Compression socks can improve performance, decrease lactic acid buildup and minimize muscle soreness, right? If you’ve been running for longer than a year it’s likely that you heard at least one of these statements regarding compression socks. Some runners will swear that it works and others will say it’s a myth. If compression socks can increase running performance how might they do so, and what does the research say?  

Understanding the Claims

Before we get into the knitty gritty of physiology, let’s start with compression socks role in blood flow and venous return. Our heart’s number one job is to pump oxygen-rich blood to our muscles and organs.
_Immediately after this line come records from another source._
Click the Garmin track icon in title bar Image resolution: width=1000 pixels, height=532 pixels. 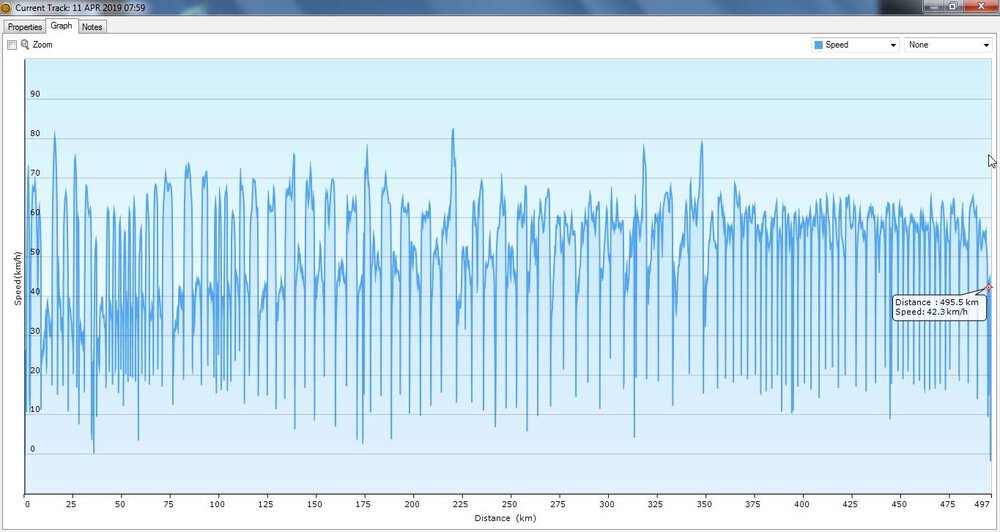click(6, 7)
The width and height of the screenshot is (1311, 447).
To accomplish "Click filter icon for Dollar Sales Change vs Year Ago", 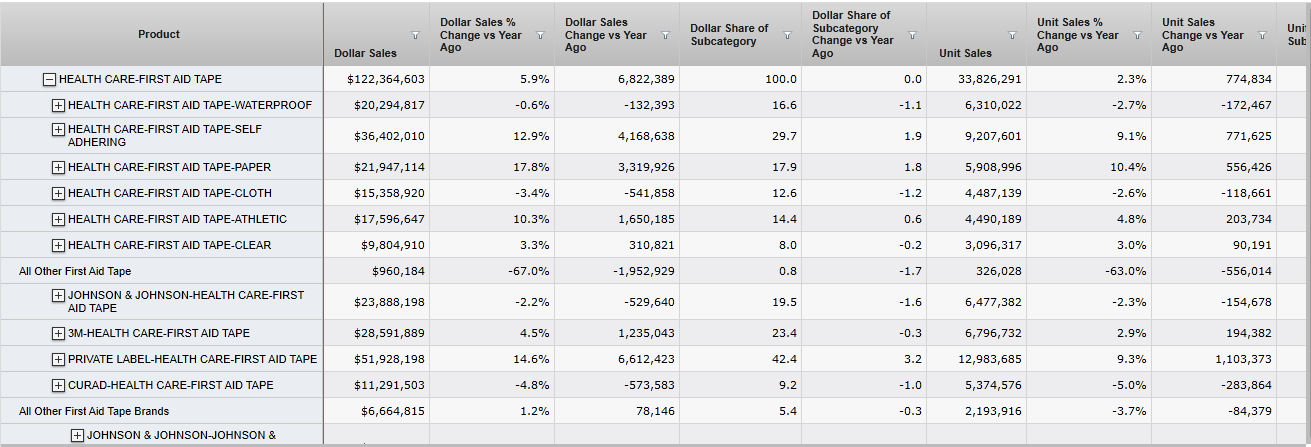I will 665,35.
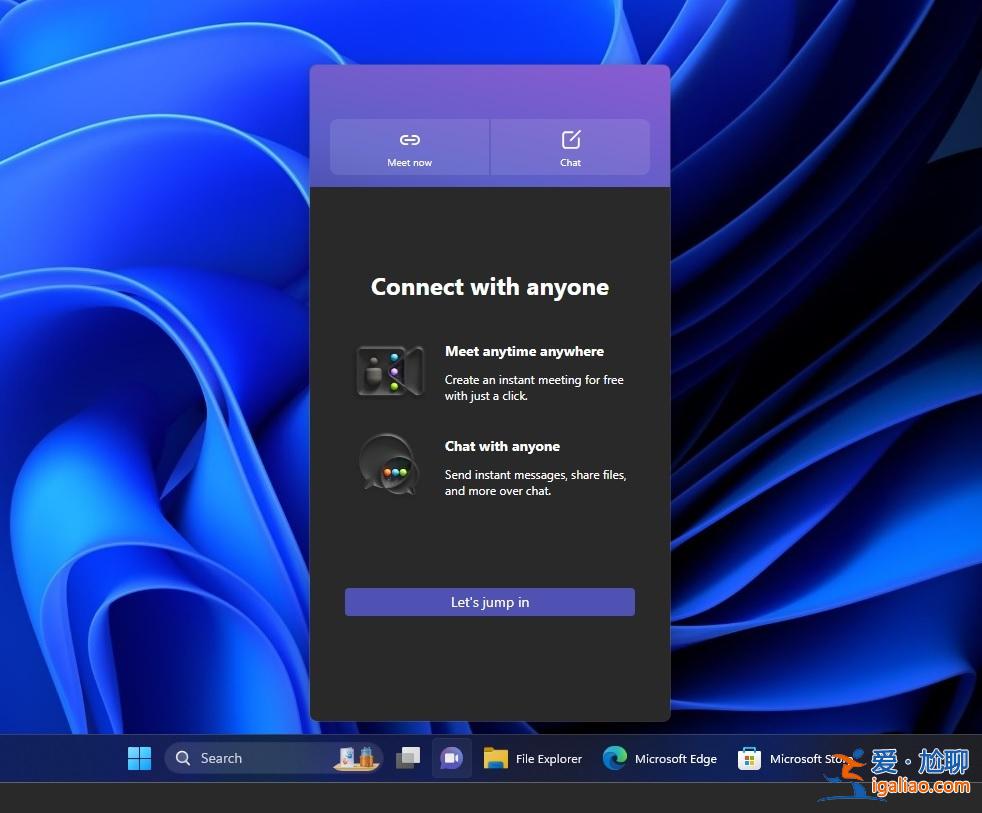Click inside the Search box
The width and height of the screenshot is (982, 813).
(250, 757)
When we run the demand for oxygenated blood increases so, in order to fill the new requirement, our heart beats faster and we breathe harder. Once our muscles take the oxygen out of the blood and dump in waste products (like lactic acid) our body has to work twice as hard to get the deoxygenated blood back to the lungs and heart to be refueled. Bringing blood back to the heart is more challenging due to gravity, so our body uses our muscles as pumps. Everytime our calfs contract they squeeze the veins in the lower leg, giving the oxygen-poor blood an extra boost. Once the blood finds its way home the whole process starts again.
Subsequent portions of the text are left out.